> **Task to carry out**
Below are the records; locate each line with the word "agent" and copy it.

> **Stored records**
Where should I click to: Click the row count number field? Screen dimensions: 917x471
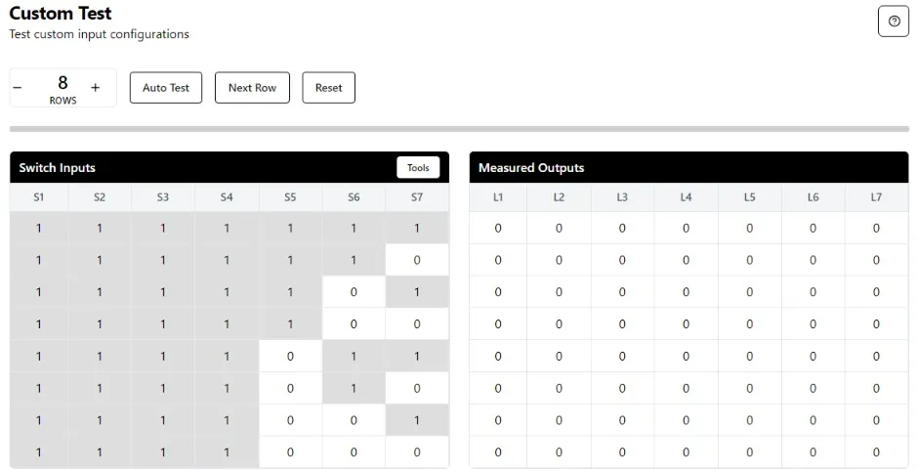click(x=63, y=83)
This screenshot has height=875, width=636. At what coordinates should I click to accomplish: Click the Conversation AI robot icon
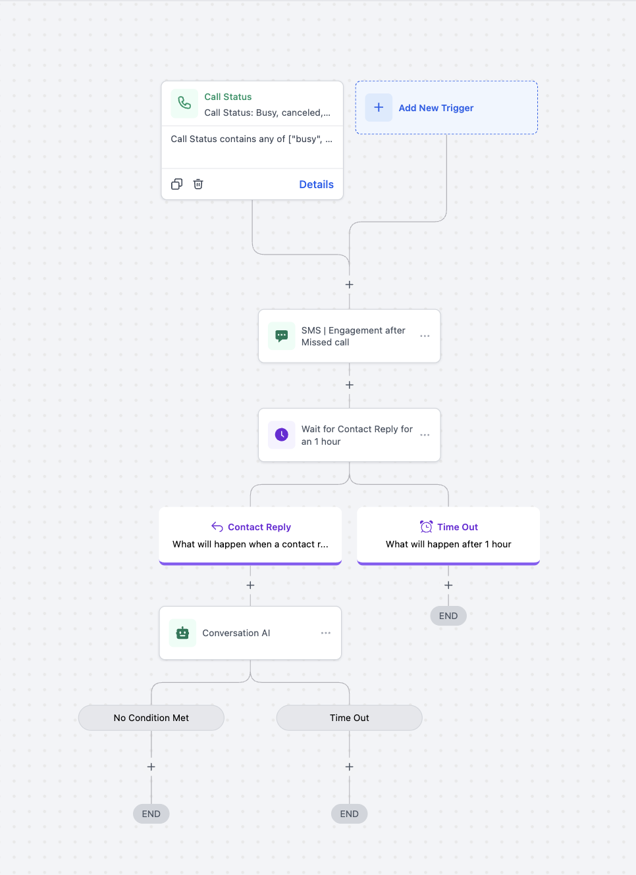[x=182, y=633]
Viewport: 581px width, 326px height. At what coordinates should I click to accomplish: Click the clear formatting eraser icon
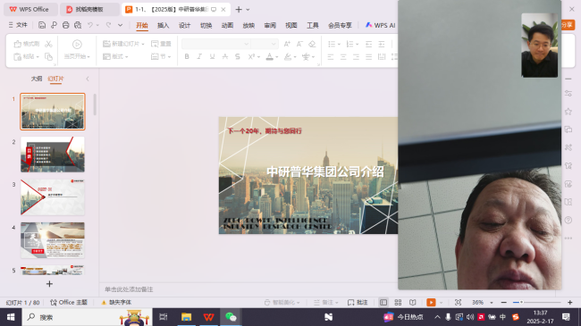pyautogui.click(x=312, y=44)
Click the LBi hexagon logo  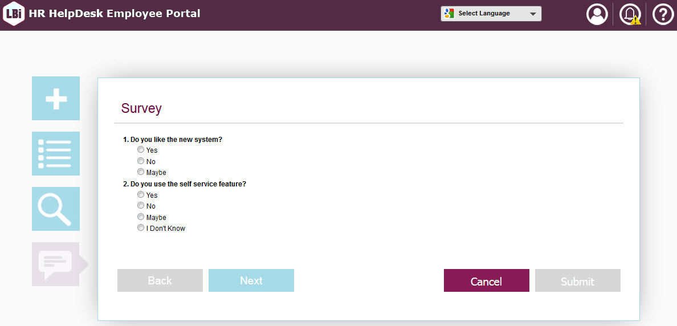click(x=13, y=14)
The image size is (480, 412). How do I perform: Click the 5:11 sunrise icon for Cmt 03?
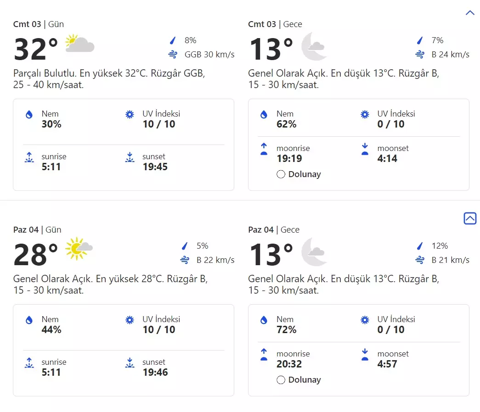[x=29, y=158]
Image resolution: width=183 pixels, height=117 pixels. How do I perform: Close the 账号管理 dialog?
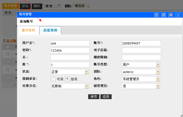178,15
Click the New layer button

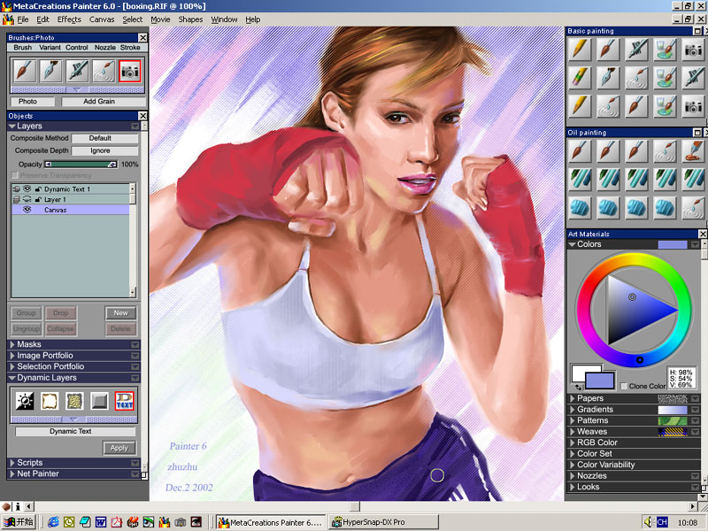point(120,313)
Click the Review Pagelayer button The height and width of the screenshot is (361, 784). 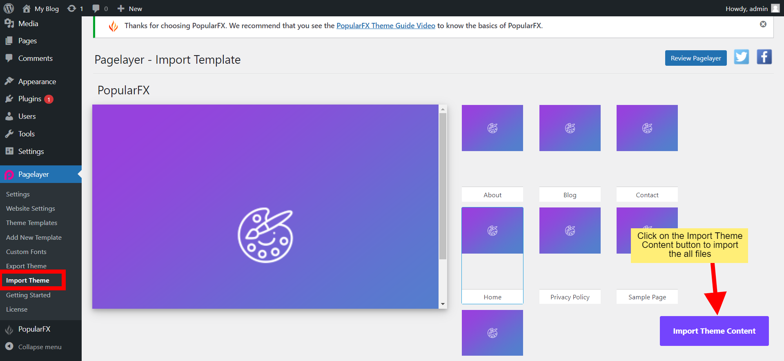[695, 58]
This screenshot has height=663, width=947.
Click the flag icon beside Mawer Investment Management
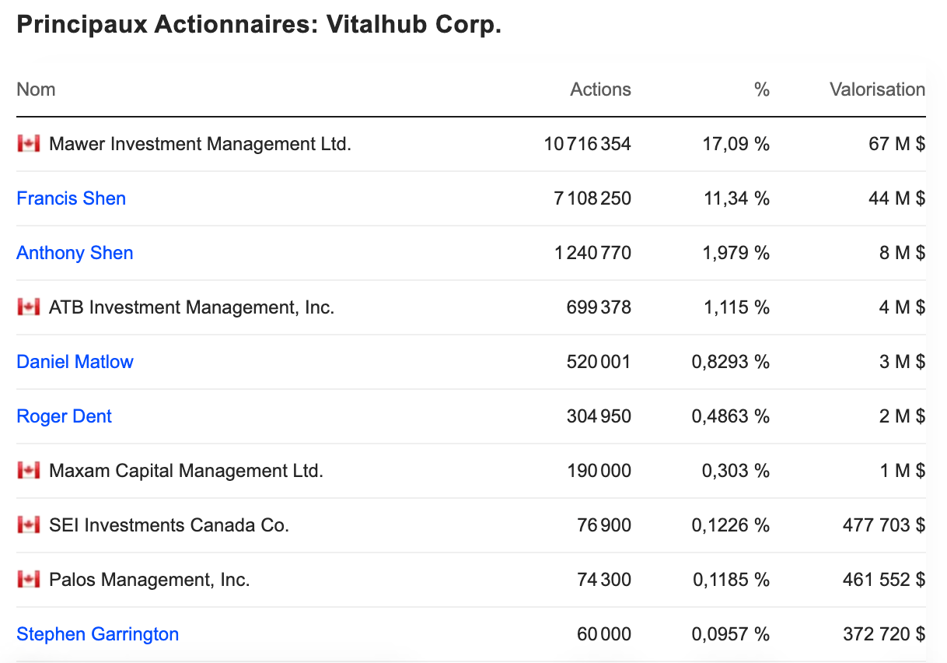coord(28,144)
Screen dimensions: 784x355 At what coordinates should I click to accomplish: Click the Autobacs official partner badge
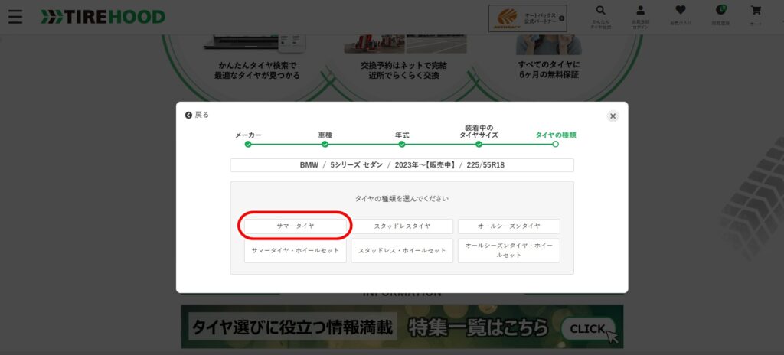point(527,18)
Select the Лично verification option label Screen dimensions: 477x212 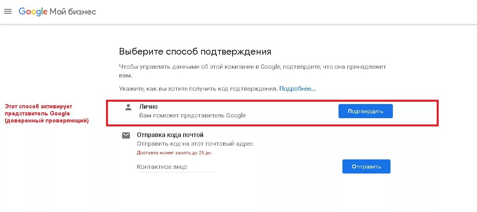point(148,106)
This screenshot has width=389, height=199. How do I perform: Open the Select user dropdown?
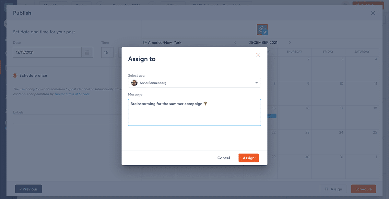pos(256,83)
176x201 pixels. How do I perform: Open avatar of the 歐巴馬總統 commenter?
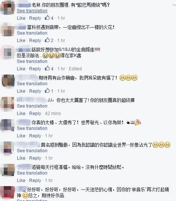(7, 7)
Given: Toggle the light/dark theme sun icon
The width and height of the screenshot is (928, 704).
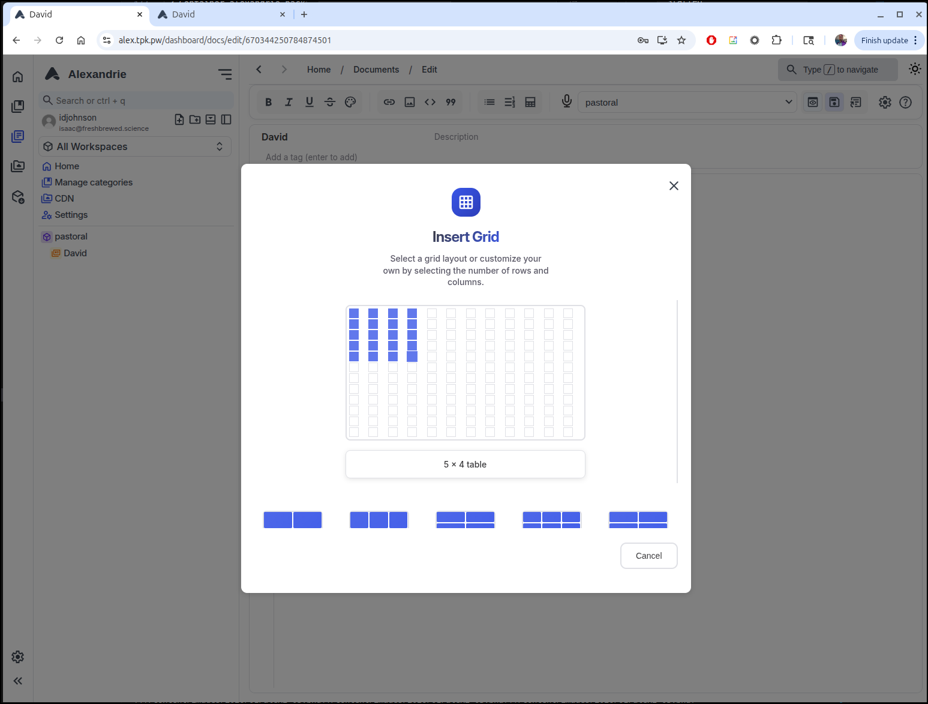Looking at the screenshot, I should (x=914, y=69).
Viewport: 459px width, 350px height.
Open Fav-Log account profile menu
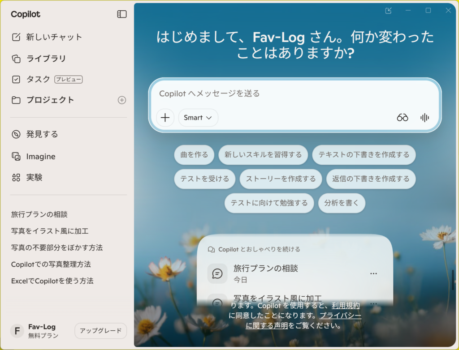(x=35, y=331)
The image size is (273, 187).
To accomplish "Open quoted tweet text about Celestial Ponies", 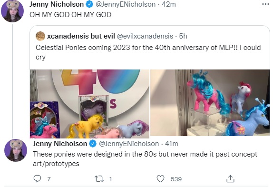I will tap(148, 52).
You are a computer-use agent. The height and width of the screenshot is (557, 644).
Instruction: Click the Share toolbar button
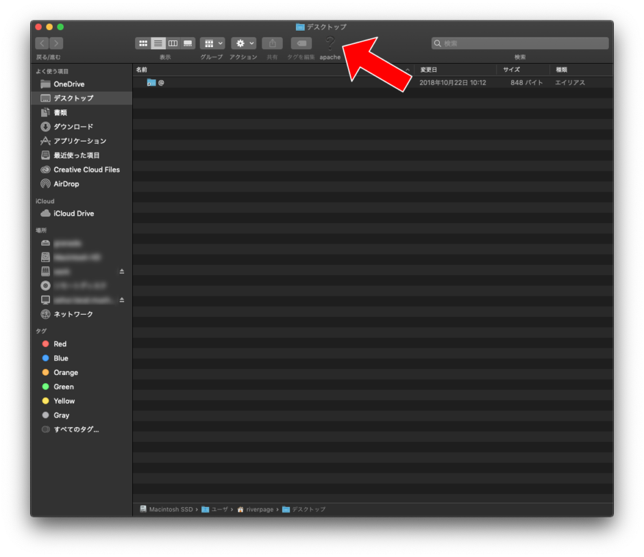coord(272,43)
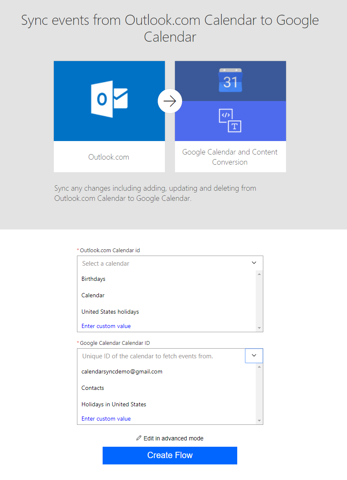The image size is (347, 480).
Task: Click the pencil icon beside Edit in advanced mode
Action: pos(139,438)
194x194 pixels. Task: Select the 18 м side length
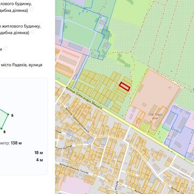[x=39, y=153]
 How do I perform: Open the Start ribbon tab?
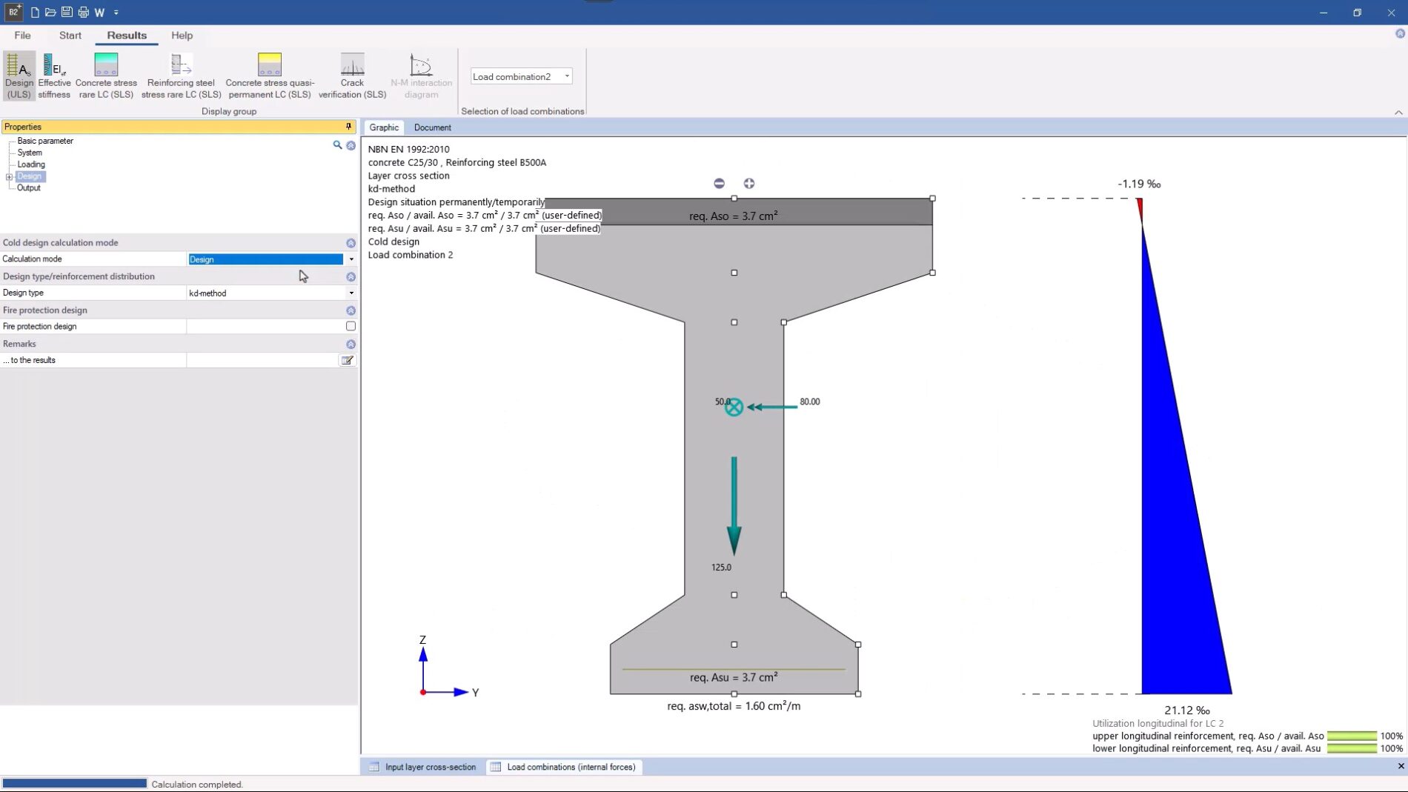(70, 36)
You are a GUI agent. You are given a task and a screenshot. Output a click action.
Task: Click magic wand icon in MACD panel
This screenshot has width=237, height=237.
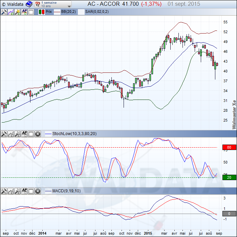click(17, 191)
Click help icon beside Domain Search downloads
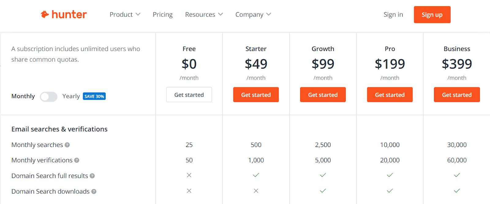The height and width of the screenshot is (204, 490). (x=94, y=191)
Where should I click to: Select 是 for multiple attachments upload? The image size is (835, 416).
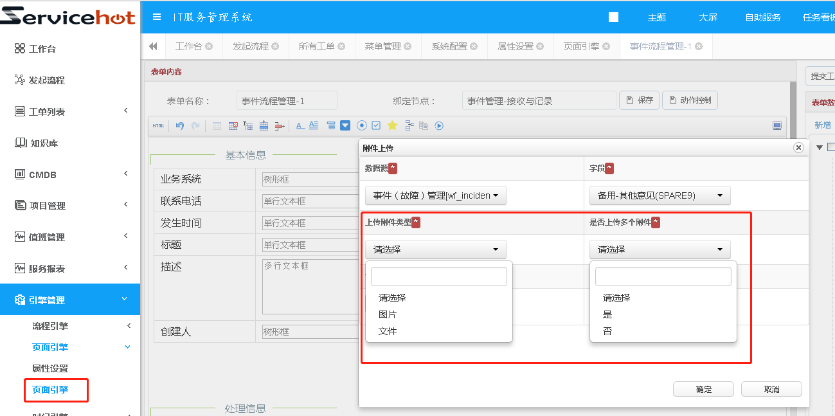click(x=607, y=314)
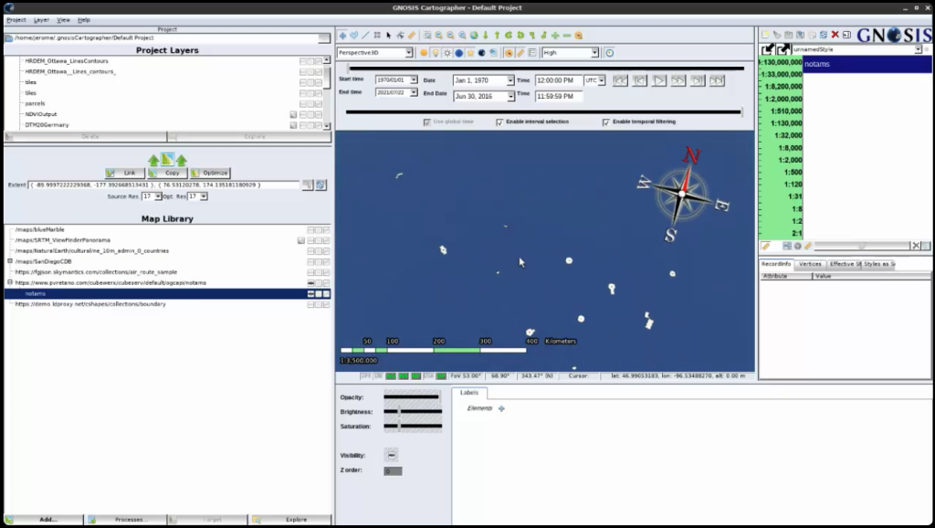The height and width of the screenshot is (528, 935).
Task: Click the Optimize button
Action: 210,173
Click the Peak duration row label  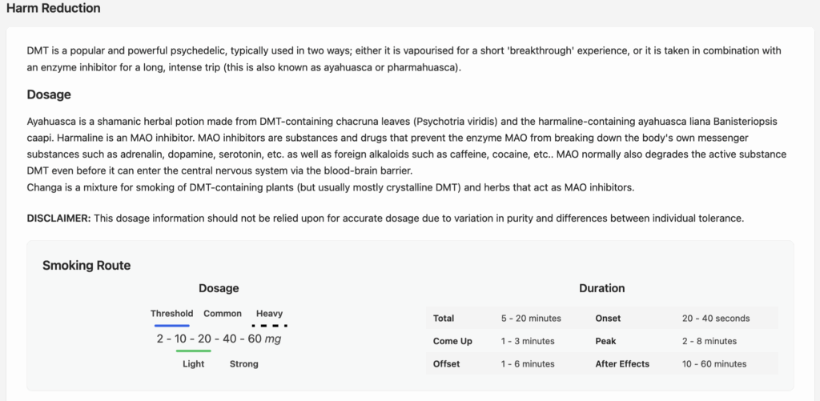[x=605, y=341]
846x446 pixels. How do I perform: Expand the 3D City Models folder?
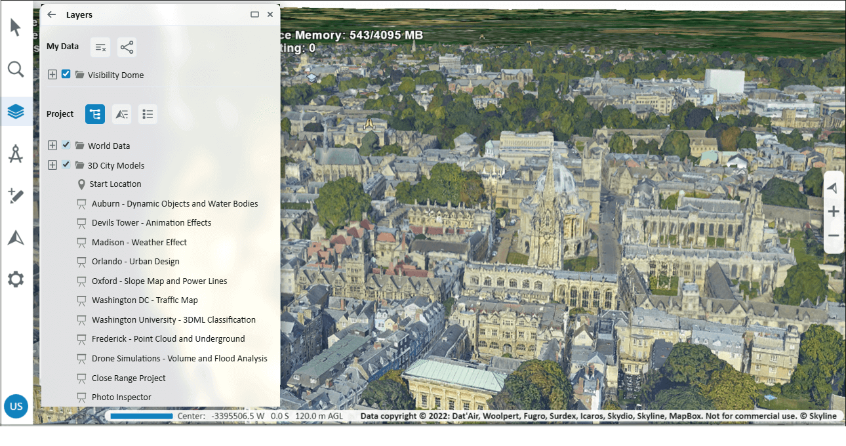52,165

> **Answer to the exercise**
You are a computer-use agent. The height and width of the screenshot is (557, 644).
You are a GUI agent. You are given a task and a screenshot. Output a click action.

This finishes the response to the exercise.